In a webcast announcement, University of Utah researchers David Carrier and Steven Naleway, along with recent graduate Ethan Beseris, were awarded the 2021 Ig Nobel Peace Prize for a study exploring whether beards may serve an evolutionary purpose to protect the jaw during a fistfight.
The lighthearted awards, presented by Marc Abrahams of the science humor magazine Annals of Improbable Research, are a counterpoint to the mainstream Nobel Prizes, which will be awarded in October. Ig Nobel Prizes, awarded since 1991, are intended to celebrate science that “first make people laugh, and then make them think.” The U study is among this year’s 10 awardees.
This is the U’s first Ig Nobel Prize, and the story was immediately picked up by the media across the globe including in The Guardian , the South China Morning News, and across the country, including The Washington Post.
“Usually they give the awards to out-of-the-box questions, and that’s an important part of what science is about,” says Carrier, an evolutionary biologist and professor in the School of Biological Sciences, who adds that he pondered at first whether it was an award he wanted to accept. “I’m quite happy at this point. There was trepidation at first, but now that’s gone.”
“I honestly think it’s pretty cool that we got selected as Ig Nobel Prize laureates,” says Naleway, an assistant professor of mechanical engineering. “I am a big believer in the fact that there’s a lot of value to research that’s approachable for people.”
“It’s an honor to be an Ig Nobel Laureate,” says Beseris, who conducted the study as part of his undergraduate thesis. “I’m grateful to their organization for recognizing less traditional branches of science and giving our work a larger platform to be heard. Radical questions test the boundaries of our field and I believe it’s important that they receive attention.”
Bearded pugilists
The study, published in April 2020 in Integrative Organismal Biology, continues a line of research that Carrier has been pursuing for years. Given that humans are the only primates who fight by punching, could there be other aspects of human anatomy that evolved in connection with fisticuffs?
That question is called the “pugilism hypothesis” and Carrier has explored how different features unique to us among primates (planted heels, proportions of face bones, ability to form a fist and upper arm strength in males) specialize humans, particularly males, for fighting by punching.
“And so the beard, which our study shows provides some protection to some of the most vulnerable parts of the face when people punch, is just one more piece of the series,” Carrier says.
The researchers covered a fiber epoxy composite material similar to bone with sheep fleece, an analog for facial hair. They then dropped different weights onto the samples and found that samples with fleece absorbed 37% more energy than hairless samples and could withstand 16% more force before breaking.
Naleway’s involvement stems from his research in biomechanics and materials science. “If you talk to the researchers who do this kind of work, some of that biomechanics component is kind of missing,” he says, “and it can help us understand what’s going on, which obviously for this application of protection is incredibly important.”
Why does this matter from an evolutionary perspective?
“The beard covers the mandible, which is one of the primary targets,” Carrier says. “And when it breaks, without an orthopedic surgeon you’re in big trouble.

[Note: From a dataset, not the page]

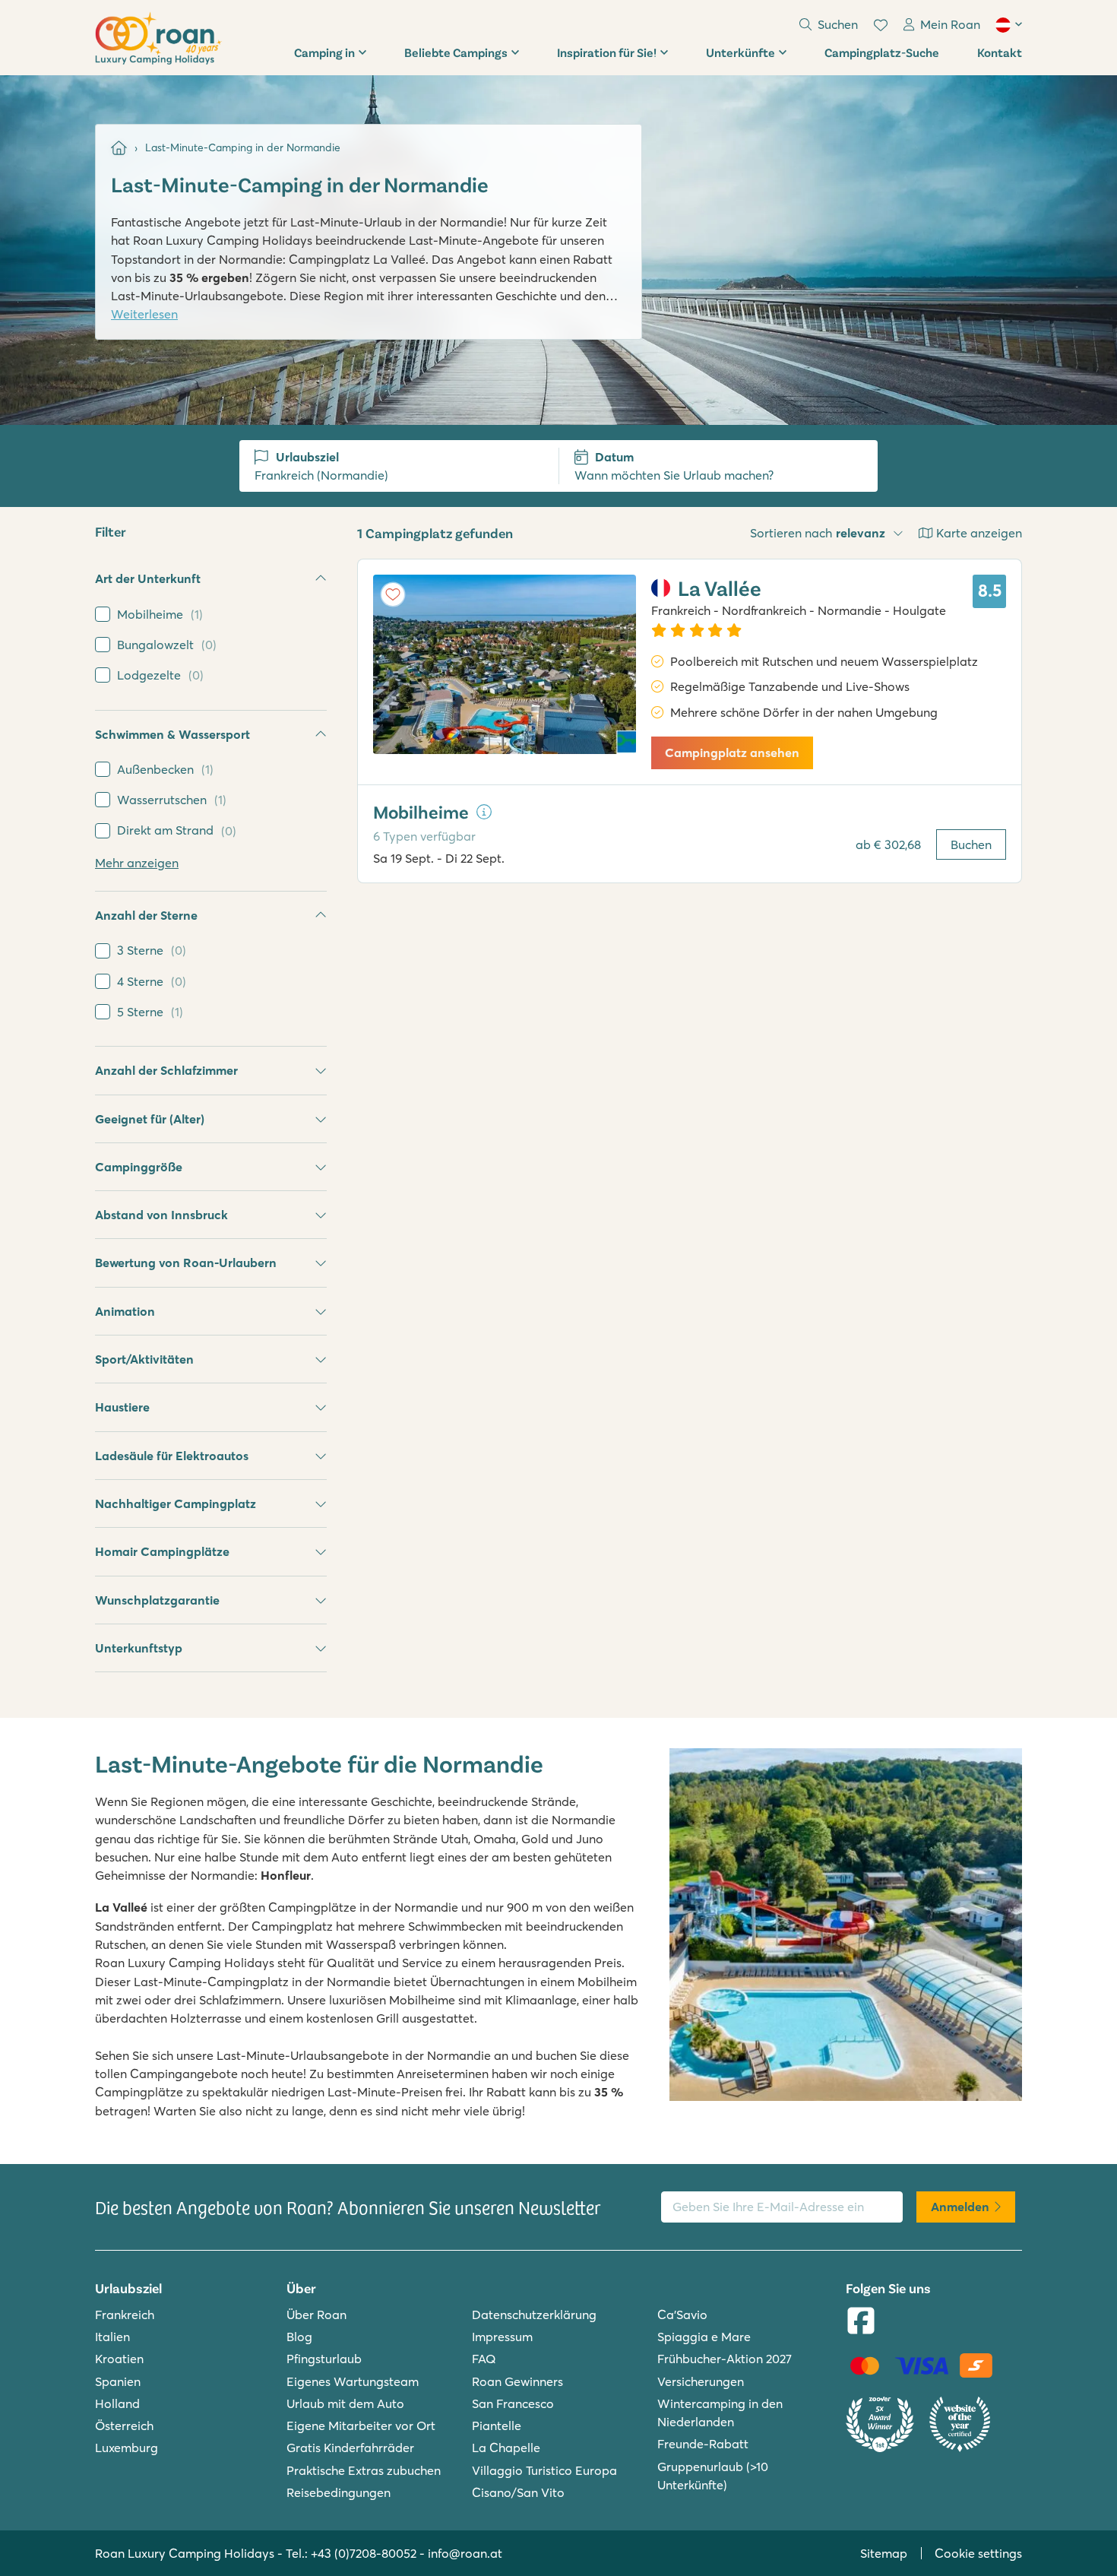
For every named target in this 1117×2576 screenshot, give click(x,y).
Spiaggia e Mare (704, 2336)
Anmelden (960, 2206)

If you broke a jaw 5,000 years ago, that was a life-threatening injury.”
Beseris says that studies of the pugilism hypothesis help us understand humans’ aggressive tendencies. “Evolution leaves clues in our anatomy that we can observe and document,” he says. “I believe these are the building blocks of how we address larger societal issues such as war, class disparity and racism.”
Notorious science
The work was previously awarded the 2020 Pineapple Science Prize in Physics, an analog to the Ig Nobel awards, presented in China by the Zhejiang Science Museum and science website Guokr.
Last year’s Ig Nobel awards included the diagnosis of misphonia, the distress at hearing other people chew, and the changes to the shape of an earthworm when it’s vibrated at high frequency.
This year the awards ceremony includes presentations of awards by “genuinely bemused genuine” Nobel laureates, an original mini-opera, very brief lectures on topics from drinking coffee to baby-washing technology and, according to the ceremony website, lots of paper airplanes.